Look, it's not that Buck makes a habit of watching it—it's just that it's the middle of the night, and he's the only one on shift who is apparently incapable of sleeping, and there's nothing else on tv, and he's far too comfortable in his nest on the couch to get up and start fiddling with any of the gaming systems.

And, okay, maybe he kind of finds the ridiculous cadence of the salespeople soothing. 

And, okay, maybe he's a little bit fascinated by the sheer variety of things on sale. Gadgets he's never even considered might exist, but which he is now increasingly convinced he needs. 

His phone is in his hand before he fully knows what he's doing, and he's pulling up the website listed in the corner of the tv screen. When the site asks for a delivery address, he puts in Eddie's house without thinking about it.

It just makes sense. He does most of his cooking at Eddie's house, anyway. It just doesn't seem worth it cooking for one when he's alone at his loft.

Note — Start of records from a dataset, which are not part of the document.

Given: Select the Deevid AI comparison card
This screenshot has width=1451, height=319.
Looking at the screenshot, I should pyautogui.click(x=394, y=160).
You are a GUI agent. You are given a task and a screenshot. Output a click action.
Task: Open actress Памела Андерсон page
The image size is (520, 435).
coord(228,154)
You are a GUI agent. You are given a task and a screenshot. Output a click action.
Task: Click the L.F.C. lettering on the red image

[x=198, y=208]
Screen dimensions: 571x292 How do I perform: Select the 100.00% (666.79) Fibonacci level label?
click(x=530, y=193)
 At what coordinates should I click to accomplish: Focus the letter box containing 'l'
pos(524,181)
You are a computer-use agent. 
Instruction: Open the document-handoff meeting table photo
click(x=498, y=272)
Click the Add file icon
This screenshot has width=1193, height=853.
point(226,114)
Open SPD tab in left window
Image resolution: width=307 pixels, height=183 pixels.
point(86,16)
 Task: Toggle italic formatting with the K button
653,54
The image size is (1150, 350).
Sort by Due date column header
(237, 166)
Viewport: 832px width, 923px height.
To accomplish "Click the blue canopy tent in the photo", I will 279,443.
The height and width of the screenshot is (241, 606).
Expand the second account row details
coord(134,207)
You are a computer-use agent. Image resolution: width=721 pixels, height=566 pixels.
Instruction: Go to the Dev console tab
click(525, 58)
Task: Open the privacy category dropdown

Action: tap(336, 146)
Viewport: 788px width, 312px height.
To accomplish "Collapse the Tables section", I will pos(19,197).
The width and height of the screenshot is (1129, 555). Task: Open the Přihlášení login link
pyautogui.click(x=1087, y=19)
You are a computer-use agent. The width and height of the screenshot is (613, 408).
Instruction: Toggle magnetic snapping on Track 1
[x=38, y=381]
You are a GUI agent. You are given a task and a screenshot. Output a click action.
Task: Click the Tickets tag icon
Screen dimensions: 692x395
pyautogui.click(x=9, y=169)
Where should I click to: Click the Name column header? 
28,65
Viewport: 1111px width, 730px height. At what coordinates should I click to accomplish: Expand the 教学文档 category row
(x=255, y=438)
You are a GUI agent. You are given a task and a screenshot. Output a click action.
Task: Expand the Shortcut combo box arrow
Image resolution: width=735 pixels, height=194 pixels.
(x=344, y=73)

It's not because he's in love with Eddie. Really, it's not. It just makes his life easier when he doesn't have to try and adjust recipe ratios so he doesn't make too much for just himself and end up with leftovers slowly mouldering in his fridge.


The alarm goes off just as he hits confirm, and in the only mostly controlled chaos of the apartment fire they're sent to, he forgets all about his spur-of-the-moment purchase. 

Until he's on Eddie's couch watching a movie with Christopher and the doorbell rings, and Eddie comes back from opening the door holding a package and looking confused. 

"It's—for you," Eddie says, looking at Buck. "Why are you getting mail sent to my house?"

"I'm not—oh!" he says, practically leaping off the couch. "I forgot!" He grabs the package from Eddie and heads into the kitchen.

"Forgot about what?" Eddie asks, trailing behind him. 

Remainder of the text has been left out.